Apple’s Iterative Approach with Maps Contrasts with the Many Services Google Has Shut Down 9to5mac.com

Bradley Chambers, 9to5Mac:

Apple wants to own its future of mapping to be able to make changes quickly, protect user privacy, and create the best overall mapping experience for customers. One of the things I’ve often heard about Apple vs. Google is that Google is willing to do the dirty work of projects like book scanning where Apple isn’t. That might be true, but with Apple Maps, they’ve shown a persistence to stay focused on a product that clearly wasn’t the best in its field.

Google’s product strategy has often been to throw a lot of things at the wall to see what sticks and kill the rest (see Google Buzz, Wave, Google+, etc.). If Google had launched a mapping product in 2012 with the same problems as Apple, they would have canned the project within a year. Apple had a vision of what they wanted mapping on their platform to be, and they weren’t going to be stopped until that vision was a reality. When was the last time Google showed that focus with a product?
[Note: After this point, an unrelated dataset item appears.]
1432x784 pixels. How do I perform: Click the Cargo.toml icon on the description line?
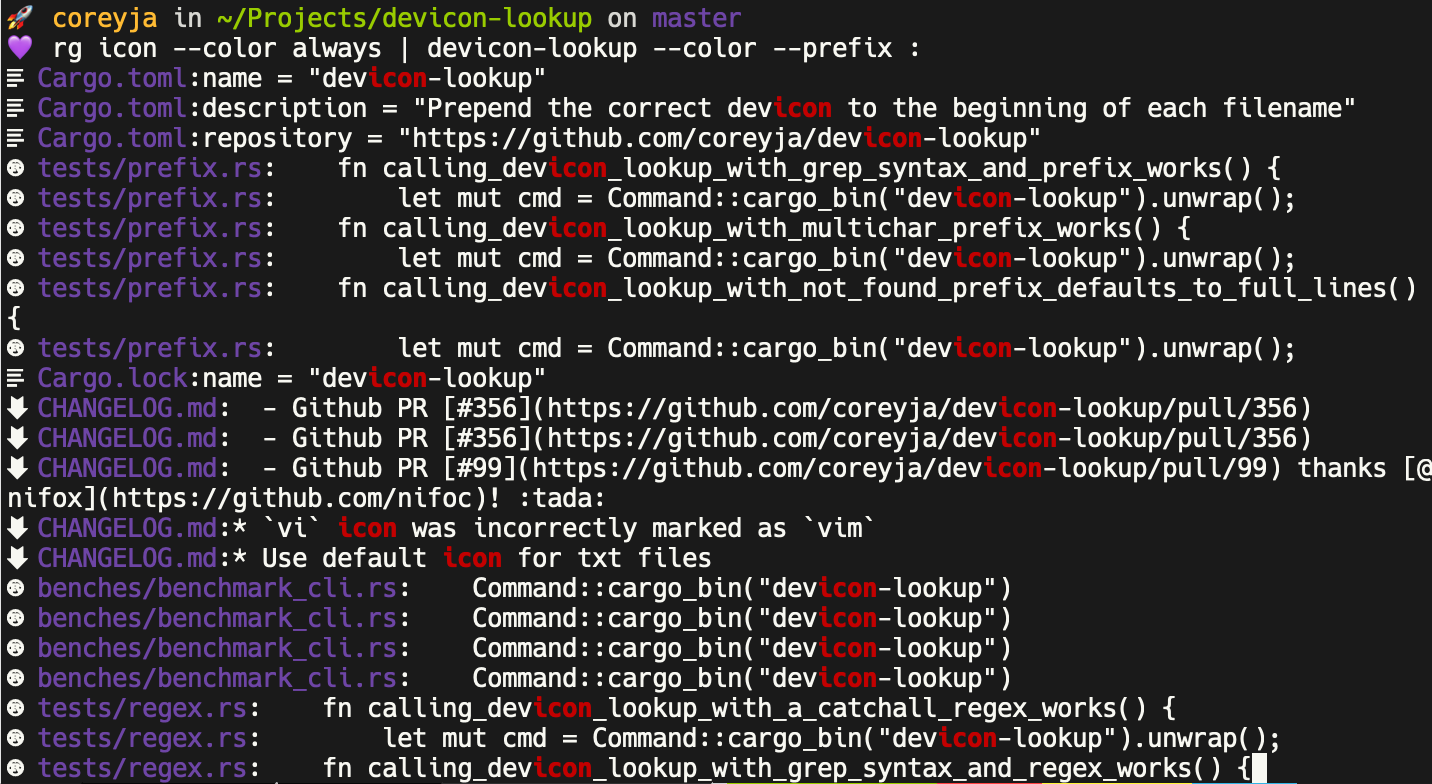coord(15,108)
I don’t necessarily disagree with Chambers, but I think this is more reflective of the value of owning maps data, and how tech firms have changed in the past decade. The Google of 2005 could get away with more experimental projects than the Google of 2012 or 2019, and it grew Maps into an industry leader over that time. Apple needed something competitive because mapping data is inherently valuable for the myriad services it enables, and it didn’t matter how long it took to build it.

Focus remains an issue for Google, however: in addition to Google Maps, their roster of location-based products include Google Earth, Waze, and Google Travel, and they just recently shut down Google Trips.